From Eqs. (2.2) and (2.3), we have

$$ S_{e} + S_{f} \equiv 2S_{d} \left( {mod q} \right) $$

since \( {\text{d}} < e < f \le L \Rightarrow {\text{S}}_{\text{d}} < {\text{S}}_{\text{e}} < {\text{S}}_{\text{f}} \le {\text{S}}_{\text{L}} \Rightarrow S_{e} + S_{f} \le S_{L} - 1 + S_{L} \le q \) and also \( 2S_{d} < q \) hence, both the sides of Eqs. (2.2) and (2.3), are less than \( q \) so that the equations can be written as a simple equation, i.e., \( S_{e} + S_{f} = 2S_{d} < S_{e} + S_{d} \Rightarrow S_{f} < S_{d} \), which contradicts the Lemma 2.2. Similarly, the remaining four equations also become simple equations. Now, from Eqs. (2.4) and (2.5), we have \( 2S_{f} = S_{d} + S_{e} < S_{e} + S_{e} \Rightarrow 2S_{f} < 2S_{e} \Rightarrow S_{f} < S_{e} \) which is not possible, because \( S_{d} < S_{e} < S_{f} \). Similarly, from Eqs. (2.6) and (2.7), we have \( 2S_{e} = S_{d} + S_{f} \) where, \( {\text{d}} < e < f \), which contradicts the Theorem 2.4 and so, \( 2S_{e} \ne S_{d} + S_{f} \). Hence, all the six equations are not satisfied, which contradicts our supposition that there exists a 6-cycle.

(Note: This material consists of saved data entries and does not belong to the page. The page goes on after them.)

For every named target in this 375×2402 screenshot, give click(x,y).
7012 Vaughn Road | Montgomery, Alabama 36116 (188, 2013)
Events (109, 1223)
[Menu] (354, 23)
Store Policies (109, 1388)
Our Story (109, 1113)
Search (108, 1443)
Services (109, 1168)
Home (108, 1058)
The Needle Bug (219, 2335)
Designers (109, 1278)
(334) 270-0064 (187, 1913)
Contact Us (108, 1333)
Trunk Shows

Therefore, QC-LDPC codes corresponded by exponent matrix E are free from 4-cycles, and 6-cycles. Moreover, it is also make cleared from the above theorem that the proposed codes satisfy the tightest lower bound \( q \ge 2S_{L} - 1 \) on the minimum CPM size \( q \), and hence are of the smallest size in literature. To validate our claim, we compare the minimum CPM size of our proposed girth-8 QC-LDPC codes with the ones in [18] (see Table 1).

Table 1 Comparison on the minimum CPM size \( \varvec{q} \) of the proposed (3,L)-QC-LDPC codes with the codes given by [18] for girth at least 8 and for \( 26 \le \varvec{L} \le 40 \)

3 Conclusion

A new and simple method to construct the exponent matrix for a QC-LDPC code is given in this paper. The method is capable of constructing the exponent matrix of order \( 3 \times L \), for any value of \( L > 3 \), by using the column multipliers. For the proposed method, a lower bound on the minimum CPM size \( q \) is given, which is the tightest lower bound in literature. Moreover, all the constructed QC-LDPC codes by the proposed method are optimal to the given bound. Most of the constructed codes are of the smallest CPM size in comparison with existing codes based on algebraic constructions.